What his mom had said, or rather the way the words bigger and better had fit together had molded his young way of thinking back then. When they had met for the first time, Chitose had been around the same height as him. When he hit his growth spurt which probably still continued to this day, Kippei was so jealous of his height that he stopped talking to him at times and then cried about it at home.

He got mostly over it when his mom taught him another way of looking at things. You’re only as tall as your heart will let you be and only as small as the world will make you seem. Then later in his last year of middle school he had met people of his age who played with wooden rackets. It hadn’t seemed to him that Fudoumine won because their racket heads were bigger. It just depended on the player.

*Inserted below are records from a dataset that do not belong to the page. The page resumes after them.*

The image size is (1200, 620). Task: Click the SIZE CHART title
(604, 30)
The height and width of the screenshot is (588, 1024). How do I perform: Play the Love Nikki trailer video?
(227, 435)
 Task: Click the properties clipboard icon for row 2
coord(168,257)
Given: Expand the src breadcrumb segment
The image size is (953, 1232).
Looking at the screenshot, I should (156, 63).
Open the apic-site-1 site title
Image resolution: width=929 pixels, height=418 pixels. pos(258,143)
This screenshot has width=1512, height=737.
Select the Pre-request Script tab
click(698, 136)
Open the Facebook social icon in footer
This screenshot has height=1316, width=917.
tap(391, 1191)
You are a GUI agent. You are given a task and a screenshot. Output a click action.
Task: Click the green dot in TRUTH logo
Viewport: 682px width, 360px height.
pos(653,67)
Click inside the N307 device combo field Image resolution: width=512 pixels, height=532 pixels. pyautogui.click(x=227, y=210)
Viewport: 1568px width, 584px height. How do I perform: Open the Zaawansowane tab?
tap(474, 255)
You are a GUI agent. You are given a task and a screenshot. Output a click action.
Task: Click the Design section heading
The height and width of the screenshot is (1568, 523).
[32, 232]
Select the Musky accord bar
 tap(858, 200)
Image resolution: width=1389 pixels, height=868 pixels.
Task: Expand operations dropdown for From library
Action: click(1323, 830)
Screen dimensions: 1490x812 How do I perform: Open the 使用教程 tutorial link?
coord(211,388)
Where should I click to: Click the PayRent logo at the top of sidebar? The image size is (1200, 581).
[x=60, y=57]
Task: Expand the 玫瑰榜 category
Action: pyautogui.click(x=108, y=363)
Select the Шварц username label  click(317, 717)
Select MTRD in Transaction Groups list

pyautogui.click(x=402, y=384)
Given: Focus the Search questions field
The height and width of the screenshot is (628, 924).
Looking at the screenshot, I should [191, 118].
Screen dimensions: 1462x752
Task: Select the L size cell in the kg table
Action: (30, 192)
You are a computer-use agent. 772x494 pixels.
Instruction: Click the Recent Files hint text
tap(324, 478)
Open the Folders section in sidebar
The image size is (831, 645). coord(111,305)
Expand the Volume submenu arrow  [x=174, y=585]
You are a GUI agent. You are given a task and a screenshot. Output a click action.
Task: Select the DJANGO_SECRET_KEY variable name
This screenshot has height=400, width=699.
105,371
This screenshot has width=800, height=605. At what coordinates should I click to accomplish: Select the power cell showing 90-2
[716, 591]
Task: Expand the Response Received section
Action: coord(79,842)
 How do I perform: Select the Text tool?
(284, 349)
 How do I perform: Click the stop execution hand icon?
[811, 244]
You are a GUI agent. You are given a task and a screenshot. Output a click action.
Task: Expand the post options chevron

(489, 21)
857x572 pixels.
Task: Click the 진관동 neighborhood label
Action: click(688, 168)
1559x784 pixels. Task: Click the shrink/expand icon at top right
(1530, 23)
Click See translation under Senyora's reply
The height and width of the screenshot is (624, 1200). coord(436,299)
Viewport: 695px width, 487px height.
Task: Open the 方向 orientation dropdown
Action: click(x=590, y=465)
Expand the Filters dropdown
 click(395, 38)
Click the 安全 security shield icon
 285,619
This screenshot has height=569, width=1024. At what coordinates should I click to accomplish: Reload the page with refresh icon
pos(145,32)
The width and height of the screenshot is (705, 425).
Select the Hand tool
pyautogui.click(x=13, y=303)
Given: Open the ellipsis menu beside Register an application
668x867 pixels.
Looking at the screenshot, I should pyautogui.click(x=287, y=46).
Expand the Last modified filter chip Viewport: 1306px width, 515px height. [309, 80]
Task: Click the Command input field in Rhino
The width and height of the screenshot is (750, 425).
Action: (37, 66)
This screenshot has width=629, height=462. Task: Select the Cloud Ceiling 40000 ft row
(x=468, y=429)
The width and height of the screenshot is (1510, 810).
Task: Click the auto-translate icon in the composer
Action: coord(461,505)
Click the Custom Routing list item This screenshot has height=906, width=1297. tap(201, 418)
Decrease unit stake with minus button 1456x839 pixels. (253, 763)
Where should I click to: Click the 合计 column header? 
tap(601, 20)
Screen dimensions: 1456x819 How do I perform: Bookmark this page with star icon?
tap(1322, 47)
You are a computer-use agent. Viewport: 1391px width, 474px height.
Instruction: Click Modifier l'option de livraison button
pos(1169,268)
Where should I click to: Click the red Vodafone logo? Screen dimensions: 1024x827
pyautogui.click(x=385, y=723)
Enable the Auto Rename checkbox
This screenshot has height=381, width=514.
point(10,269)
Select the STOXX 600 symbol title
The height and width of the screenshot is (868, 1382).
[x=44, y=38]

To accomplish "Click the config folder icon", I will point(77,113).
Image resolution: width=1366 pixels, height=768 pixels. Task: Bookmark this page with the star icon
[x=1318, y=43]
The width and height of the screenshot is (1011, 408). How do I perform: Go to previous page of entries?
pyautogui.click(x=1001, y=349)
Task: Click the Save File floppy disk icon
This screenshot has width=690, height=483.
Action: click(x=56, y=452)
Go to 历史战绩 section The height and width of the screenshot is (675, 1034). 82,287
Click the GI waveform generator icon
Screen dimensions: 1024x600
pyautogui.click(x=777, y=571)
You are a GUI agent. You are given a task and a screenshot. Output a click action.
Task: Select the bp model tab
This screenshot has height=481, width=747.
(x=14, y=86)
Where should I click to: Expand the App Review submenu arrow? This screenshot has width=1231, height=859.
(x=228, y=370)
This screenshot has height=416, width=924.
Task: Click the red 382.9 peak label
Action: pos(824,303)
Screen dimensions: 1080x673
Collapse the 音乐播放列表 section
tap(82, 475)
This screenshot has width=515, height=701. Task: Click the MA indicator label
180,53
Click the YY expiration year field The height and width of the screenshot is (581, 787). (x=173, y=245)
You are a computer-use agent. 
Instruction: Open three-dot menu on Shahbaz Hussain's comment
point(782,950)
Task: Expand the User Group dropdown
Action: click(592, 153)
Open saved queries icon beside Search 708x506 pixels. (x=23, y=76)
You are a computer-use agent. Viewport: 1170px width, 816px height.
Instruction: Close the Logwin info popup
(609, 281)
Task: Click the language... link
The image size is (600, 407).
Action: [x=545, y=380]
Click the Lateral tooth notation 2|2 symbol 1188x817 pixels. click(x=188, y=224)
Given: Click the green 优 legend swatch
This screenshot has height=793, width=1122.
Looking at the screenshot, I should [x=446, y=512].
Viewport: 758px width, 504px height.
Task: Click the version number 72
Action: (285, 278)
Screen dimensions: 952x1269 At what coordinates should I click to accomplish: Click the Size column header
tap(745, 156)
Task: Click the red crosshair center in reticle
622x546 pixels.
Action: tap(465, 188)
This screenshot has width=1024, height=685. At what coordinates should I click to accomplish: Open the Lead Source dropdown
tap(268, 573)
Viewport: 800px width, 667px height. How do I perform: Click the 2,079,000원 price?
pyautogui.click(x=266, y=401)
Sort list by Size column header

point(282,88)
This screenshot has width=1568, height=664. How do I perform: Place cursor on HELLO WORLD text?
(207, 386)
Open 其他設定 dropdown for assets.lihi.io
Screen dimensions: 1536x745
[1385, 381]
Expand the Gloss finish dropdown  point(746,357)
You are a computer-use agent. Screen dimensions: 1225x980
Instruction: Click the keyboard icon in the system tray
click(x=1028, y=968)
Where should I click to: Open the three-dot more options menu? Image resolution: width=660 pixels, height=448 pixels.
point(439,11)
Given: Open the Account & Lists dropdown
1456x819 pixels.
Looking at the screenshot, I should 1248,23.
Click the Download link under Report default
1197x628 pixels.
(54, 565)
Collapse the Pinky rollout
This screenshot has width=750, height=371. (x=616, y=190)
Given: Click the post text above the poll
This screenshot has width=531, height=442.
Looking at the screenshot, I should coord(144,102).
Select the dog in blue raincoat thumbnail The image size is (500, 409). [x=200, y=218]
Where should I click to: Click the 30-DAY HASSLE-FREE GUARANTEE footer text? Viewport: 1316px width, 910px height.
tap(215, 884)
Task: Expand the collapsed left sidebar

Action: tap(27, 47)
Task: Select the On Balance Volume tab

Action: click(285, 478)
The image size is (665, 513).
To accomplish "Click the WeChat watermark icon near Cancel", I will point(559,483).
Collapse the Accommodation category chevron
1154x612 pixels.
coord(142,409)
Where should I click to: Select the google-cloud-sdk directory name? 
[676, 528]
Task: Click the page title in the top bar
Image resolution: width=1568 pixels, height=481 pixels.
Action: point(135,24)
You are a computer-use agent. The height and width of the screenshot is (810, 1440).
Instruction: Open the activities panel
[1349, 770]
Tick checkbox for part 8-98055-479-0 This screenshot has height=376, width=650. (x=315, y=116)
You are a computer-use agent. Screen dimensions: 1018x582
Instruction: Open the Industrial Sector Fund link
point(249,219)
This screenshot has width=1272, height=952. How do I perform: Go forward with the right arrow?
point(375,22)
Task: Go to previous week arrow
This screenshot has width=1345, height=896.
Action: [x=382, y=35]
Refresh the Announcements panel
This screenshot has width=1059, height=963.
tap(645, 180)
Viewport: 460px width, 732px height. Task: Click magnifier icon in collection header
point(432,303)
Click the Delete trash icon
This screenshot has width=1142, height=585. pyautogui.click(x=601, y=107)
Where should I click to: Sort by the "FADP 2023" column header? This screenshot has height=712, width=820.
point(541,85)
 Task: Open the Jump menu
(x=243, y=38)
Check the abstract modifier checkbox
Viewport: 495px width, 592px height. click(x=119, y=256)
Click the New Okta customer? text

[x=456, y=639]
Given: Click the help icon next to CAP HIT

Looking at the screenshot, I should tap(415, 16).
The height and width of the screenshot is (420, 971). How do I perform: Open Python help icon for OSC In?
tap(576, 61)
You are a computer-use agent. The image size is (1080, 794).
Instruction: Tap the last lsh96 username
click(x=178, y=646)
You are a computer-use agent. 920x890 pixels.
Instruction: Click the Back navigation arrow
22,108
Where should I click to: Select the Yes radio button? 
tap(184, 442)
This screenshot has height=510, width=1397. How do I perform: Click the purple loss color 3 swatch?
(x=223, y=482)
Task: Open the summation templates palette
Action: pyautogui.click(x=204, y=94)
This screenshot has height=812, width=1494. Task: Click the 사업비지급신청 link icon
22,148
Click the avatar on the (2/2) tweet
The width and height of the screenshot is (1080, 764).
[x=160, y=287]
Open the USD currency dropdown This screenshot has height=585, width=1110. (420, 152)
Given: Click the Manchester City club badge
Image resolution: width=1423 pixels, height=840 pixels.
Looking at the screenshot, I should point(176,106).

He liked that. That’s why he couldn’t stop playing tennis again when Chitose stepped down from that career path. Doing it once had nearly ripped his heart out, even if the feeling behind his pretentious nobility of action back then had somewhat lessened the impact. He still played here in the University College tennis club. He was dead-into trying to catch some sponsor’s eye.

The Bigger equals Better -thing was so far in the past that he was surprised when Chitose brought it up one late afternoon, when he came back to the dorm after a nice match against a tough senpai.

“Hey,” Chitose called out lazily from where he was lounging on Kippei’s bed.

Again.

He was reading manga from Kippei’s small collection of classics. The blonde university student let his bag fall on the floor with a pleased huff and closed the door behind him. “Remember when in junior high you used to say bigger was better?”

Kippei did remember having said something of the sort but he couldn’t recall any particular situation. Chitose being the genius he was probably did. Then again, genius was only a hair's breadth away from a freak.

He took off his tracksuit jacket and threw it on top of his shoes and tennis bag. He’d find it when he needed to go out again. The room was too warm with two people in it to wear anything extra. “I was probably jealous of your height. I used to be that a lot.”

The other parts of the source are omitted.